Geboren wurde Wandschneider am 6. Juni 1866 in Plau am See. Sein Vater übte das Malerhandwerk aus und ließ es auch seinen Sohn erlernen. Aber schon in jungen Jahren machte Wilhelm durch plastische Arbeiten auf sich aufmerksam, so daß der Bürgermeister von Plau beim Großherzog Friedrich Franz III. für ihn eintrat. Der Landesvater ermöglichte dem Jungen eine künstlerische Ausbildung an der Königlichen Kunstschule in Berlin. Seit 1886 besuchte der inzwischen 20-jährige die Akademische Hochschule der Bildenden Künste und hatte so namhafte Lehrer wie Fritz Schaper, Anton von Heyden und Julius Ehrentraut. Im Mai 1895 wurde er Meisterschüler im Atelier von Reinhold Begas. Ein gewonnenes Preisgeld ermöglichte ihm dann eine einjährige Studienreise nach Italien, die großen Eindruck auf ihn machte. Zwischen 1897 und 1916 erlebte Wandschneider dann seine große Zeit als selbständiger Bildhauer. Er wurde besonders durch den Herzog-Regenten Johann Albrecht gefördert. Der „Hechtbrunnen“ in Teterow und das Reuterdenkmal in Stavenhagen sind einprägsame Arbeiten jener Zeit.
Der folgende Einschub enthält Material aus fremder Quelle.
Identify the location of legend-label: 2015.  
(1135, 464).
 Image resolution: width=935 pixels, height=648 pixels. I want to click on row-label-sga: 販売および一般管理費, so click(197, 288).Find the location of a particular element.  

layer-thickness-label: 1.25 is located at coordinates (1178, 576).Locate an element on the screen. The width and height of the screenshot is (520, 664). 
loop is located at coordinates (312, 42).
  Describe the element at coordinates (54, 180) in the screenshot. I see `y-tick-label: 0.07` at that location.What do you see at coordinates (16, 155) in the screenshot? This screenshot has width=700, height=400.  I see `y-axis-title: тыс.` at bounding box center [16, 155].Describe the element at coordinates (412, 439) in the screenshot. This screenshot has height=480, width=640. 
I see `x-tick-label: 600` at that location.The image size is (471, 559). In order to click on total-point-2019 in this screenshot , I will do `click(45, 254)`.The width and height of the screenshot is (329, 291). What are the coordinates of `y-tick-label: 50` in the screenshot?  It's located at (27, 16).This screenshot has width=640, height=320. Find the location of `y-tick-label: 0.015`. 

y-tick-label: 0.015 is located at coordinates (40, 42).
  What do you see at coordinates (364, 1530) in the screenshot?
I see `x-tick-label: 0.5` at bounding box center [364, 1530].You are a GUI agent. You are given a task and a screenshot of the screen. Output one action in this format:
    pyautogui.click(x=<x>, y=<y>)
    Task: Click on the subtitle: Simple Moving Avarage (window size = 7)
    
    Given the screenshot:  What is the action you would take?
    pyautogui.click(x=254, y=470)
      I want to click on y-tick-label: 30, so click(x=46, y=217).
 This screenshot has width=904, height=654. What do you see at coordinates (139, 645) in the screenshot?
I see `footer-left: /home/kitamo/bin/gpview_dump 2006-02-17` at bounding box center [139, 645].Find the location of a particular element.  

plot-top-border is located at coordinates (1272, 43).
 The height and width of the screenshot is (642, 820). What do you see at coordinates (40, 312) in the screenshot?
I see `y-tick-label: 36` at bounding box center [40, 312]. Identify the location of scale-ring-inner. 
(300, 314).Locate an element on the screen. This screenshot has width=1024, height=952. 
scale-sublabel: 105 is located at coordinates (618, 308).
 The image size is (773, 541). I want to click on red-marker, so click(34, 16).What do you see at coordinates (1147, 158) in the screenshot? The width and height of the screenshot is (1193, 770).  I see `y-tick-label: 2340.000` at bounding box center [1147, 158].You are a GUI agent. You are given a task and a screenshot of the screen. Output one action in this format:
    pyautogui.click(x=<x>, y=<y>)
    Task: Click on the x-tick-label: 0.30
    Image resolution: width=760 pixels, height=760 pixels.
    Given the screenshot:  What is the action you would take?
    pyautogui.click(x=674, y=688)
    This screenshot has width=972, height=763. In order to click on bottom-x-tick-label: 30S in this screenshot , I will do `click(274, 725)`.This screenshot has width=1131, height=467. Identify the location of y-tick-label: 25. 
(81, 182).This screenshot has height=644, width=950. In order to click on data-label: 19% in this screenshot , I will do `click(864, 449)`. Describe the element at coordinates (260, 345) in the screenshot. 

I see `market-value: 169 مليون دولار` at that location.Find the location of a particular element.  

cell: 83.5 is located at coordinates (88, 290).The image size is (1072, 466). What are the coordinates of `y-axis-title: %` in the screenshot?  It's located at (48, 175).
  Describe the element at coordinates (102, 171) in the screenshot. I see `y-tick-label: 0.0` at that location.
Denkmal für Fritz Reuter in Stavenhagen,
von Wilhelm Wandschneider
hier gefunden

Wilhelm Wandschneider hatte aber auch auf internationalen Ausstellungen großen Erfolg. Auf der Weltausstellung in St. Louis 1904 in den USA bekam sein „Coriolan“ eine Goldene Medaille.


Coriolan, Wilhelm Wandschneider (1904) hier gefunden

Nach dem I. Weltkrieg kamen schon allein auf Grund der wirtschaftlichen Lage schwere Zeiten auf fast alle Künstler zu. 1925 sah er sich denn auch gezwungen, sein Atelierhaus in Berlin zu verkaufen und, beinahe 60-jährig, nach Plau am See zurückzukehren. Hier wurden ihm besonders anläßlich seines 60. Geburtstages große Ehrungen zu Teil. In dem eigens gegründeten Wandschneider-Museum wurden zunächst 70 Gipsmodelle seiner Werke gezeigt.

Am 23. September 1942 fand sein schaffensreiches Leben ein stilles Ende.
Zu den bedeutenden erhaltenen Werken zählen außer den bereits genannten das Grabmal für Friedrich Franz III. von Mecklenburg im Helenen-Paulownen-Mausoleum Ludwigslust von 1900, die Marmorstatue „Jugend“ im Rathaus Dortmund von 1903, das kunsthistorisch herausragende Mausoleum der Familie Schlutius in Karow von 1911/1916, das Gefallenendenkmal der evangelischen Mariengemeinde in Parchim von 1922, zahlreiche Büsten, Medaillen und Statuetten, insbesondere aber eben auch das Epitaph auf Herbert von Bismarck, das er 1914 aus Anlaß des 10. Todestages des zweiten Fürsten Bismarck schuf.

Seit 1994 erinnert ein kleines liebevoll eingerichtetes Museum in Plau am See, Kirchplatz 3, wieder an den großen Sohn der Stadt, nachdem das 1926 gegründete im Jahre 1947 geschlossen worden war.